Выбрать главу

Иными словами, процесс органического – практического и теоретического – обмена между человеком и природой происходит всегда на естественной основе независимо от уровня господства, достигнутого над природой. Это верно также и для человечества, которое в состоянии прекрасно контролировать самое себя и все, что его касается: даже полностью автономное человечество никогда не сможет полностью отделиться от этой природной основы. В этом смысле подчинение людей внешней и внутренней природе может исчезнуть, как может исчезнуть их подчинение общественным ситуациям природного типа, однако эта зависимость постоянно и необходимо существует на гносеологическом уровне, как и в объективной практике. Следовательно, не может быть никаких возражений, если эти гносеологические положения синтезированы и изложены в форме теории отражения.

Дело осложняется только в том случае, если реальное познание рассматривается все с той же точки зрения отражения или воспроизведения, даже когда речь идет не о внешней стороне, а о существе дела. И в этом случае совершенно необходимо вскрыть в процессе познания реальные движения и выразить их в форме правил или положений, которые не являются простой выдумкой сознания. Но то, что познается, не есть «сырой» факт, бытие, независимое от сознания и общественного труда, которое можно было бы просто воспроизвести или отразить, – это действительность, по своей внутренней структуре созданная сознанием и общественным трудом. Но если то, что познано, есть нечто созданное и, следовательно, представляет уже опосредствованную определенную реальными абстракциями действительность, то процесс познания не обращается к чему-то, что ему абсолютно чуждо, а состоит всегда в предвосхищении того, что еще не стало действительностью.

В самом деле, таким путем сознание, которое не были уже заранее организовано аппаратами отражения, всегда связано с моментом, который соответствует объекту и в то же время активно его реорганизует.

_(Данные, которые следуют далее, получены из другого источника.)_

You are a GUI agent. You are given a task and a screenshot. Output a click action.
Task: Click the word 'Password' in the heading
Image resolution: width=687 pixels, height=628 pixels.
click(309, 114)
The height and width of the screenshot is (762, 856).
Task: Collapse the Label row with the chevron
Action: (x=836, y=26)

Говорить об отражении или воспроизведении в связи с этим крайне активным, организующим, эффективным и предваряющим процессом можно лишь при условии полного раскрытия значения названных выше метафор. Действительно, позитивизм взял на себя задачу простого воспроизведения овеществленных социальных отношений и эвентуального определения их законов. Метафора об отражении получила свое критическое и сущностное содержание в тот период, когда господствующая идеология определялась идеалистическим умонастроением; в эпоху же позитивизма эта метафора выступает обычно в функции оправдания. Ведь, если исходить из предпосылки, что «сущность» и «явление» не идентичны и, следовательно, наука необходима, работа познания состоит в основном в активном определении противоречий, которые только таким образом приходят в движение. В этом смысле истина не есть уже, как гласит традиционная дефиниция, (простое соответствие концепции объекту), а представляет собой нечто, что должно быть произведено, процесс, в котором выделены и высветлены те измерения объекта, которые еще не стали реальностью. Содержание реальности тенденций гораздо богаче реальности фактов.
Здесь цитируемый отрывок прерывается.